• DATA ROWS:
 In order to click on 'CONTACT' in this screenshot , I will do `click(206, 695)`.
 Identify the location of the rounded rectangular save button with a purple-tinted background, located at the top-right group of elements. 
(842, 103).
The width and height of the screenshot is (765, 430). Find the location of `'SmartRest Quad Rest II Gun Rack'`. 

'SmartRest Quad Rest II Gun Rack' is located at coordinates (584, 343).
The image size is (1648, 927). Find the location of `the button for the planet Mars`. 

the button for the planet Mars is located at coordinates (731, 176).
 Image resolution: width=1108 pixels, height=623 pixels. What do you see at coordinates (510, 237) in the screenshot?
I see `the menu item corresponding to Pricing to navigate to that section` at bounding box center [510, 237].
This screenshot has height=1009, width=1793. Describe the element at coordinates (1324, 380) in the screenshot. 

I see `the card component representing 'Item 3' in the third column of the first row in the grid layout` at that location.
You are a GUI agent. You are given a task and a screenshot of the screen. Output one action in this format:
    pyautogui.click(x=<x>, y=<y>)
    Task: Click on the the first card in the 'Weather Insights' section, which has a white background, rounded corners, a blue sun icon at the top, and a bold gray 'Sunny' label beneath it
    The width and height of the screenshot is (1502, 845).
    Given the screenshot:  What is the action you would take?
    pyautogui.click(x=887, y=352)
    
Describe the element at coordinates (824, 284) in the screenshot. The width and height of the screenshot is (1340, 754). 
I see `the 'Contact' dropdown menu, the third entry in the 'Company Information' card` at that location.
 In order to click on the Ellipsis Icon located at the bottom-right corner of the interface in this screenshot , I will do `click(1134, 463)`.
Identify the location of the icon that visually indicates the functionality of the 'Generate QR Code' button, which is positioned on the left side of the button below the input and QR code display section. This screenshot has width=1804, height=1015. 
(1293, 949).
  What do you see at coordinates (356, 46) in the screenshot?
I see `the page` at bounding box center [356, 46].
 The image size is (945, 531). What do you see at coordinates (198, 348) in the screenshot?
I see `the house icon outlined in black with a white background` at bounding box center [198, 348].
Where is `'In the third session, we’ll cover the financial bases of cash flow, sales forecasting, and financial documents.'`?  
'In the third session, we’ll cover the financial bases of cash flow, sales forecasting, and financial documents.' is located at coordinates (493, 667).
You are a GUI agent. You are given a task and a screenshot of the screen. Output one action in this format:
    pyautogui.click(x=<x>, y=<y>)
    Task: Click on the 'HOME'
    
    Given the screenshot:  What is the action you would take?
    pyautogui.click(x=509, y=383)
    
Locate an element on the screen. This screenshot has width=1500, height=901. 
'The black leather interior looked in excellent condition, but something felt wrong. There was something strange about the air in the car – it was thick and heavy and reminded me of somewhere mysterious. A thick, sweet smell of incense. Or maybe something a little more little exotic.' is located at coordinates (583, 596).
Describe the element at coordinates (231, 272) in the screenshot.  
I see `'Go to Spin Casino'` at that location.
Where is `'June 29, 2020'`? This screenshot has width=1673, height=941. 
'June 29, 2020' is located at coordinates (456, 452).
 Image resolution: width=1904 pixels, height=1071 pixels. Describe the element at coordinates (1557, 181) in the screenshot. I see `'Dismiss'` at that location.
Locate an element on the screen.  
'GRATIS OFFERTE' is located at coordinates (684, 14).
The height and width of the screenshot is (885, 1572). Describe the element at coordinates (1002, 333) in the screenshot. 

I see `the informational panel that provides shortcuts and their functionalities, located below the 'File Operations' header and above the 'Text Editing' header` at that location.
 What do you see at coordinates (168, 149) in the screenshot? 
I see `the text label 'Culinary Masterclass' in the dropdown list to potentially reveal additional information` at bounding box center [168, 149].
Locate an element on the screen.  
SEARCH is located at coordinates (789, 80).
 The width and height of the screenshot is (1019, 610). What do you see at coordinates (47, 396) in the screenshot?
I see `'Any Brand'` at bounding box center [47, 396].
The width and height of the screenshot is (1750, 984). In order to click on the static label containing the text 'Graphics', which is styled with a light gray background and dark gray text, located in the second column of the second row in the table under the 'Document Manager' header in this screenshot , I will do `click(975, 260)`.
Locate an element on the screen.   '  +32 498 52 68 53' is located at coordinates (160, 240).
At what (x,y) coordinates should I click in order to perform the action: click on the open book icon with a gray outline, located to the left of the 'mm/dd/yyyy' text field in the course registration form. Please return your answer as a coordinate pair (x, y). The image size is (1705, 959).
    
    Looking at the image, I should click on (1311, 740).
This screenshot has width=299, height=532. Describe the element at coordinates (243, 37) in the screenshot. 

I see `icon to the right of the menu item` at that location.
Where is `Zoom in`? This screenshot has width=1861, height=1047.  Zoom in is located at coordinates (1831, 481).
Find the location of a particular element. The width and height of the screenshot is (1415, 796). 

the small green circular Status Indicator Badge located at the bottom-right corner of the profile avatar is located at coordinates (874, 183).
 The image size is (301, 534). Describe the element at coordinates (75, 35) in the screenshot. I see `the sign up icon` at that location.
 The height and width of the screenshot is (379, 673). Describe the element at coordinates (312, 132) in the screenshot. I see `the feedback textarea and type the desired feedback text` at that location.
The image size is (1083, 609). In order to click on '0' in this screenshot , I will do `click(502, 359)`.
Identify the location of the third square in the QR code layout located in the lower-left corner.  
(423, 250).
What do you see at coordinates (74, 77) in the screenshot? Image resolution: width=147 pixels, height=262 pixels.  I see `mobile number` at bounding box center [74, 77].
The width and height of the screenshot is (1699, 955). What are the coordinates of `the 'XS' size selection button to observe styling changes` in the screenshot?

• TO DO: Can you echo the lines from the one containing "This screenshot has height=1009, width=1793." through the one containing "card component representing", with both of those lines included, reproducing each one exactly?

• THE SOLUTION:
This screenshot has height=1009, width=1793. Describe the element at coordinates (1324, 380) in the screenshot. 

I see `the card component representing 'Item 3' in the third column of the first row in the grid layout` at that location.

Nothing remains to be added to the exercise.